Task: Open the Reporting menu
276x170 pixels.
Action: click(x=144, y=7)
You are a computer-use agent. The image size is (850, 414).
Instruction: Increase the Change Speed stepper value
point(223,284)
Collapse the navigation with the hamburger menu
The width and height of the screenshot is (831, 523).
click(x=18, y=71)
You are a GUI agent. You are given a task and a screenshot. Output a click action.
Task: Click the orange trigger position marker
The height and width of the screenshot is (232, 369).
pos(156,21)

---

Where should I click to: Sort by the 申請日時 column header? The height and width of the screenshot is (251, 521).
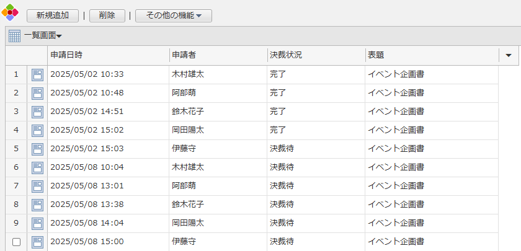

▶ **Exercise directions**
Reproduce the data exactly, covering the stretch from the line containing "You are a computer-use" through the line containing "pos(156,21)".

▶ **Written answer**
You are a computer-use agent. The image size is (850, 414).
Instruction: Increase the Change Speed stepper value
point(223,284)
Collapse the navigation with the hamburger menu
The width and height of the screenshot is (831, 523).
click(x=18, y=71)
You are a GUI agent. You are given a task and a screenshot. Output a click action.
Task: Click the orange trigger position marker
The height and width of the screenshot is (232, 369).
pos(156,21)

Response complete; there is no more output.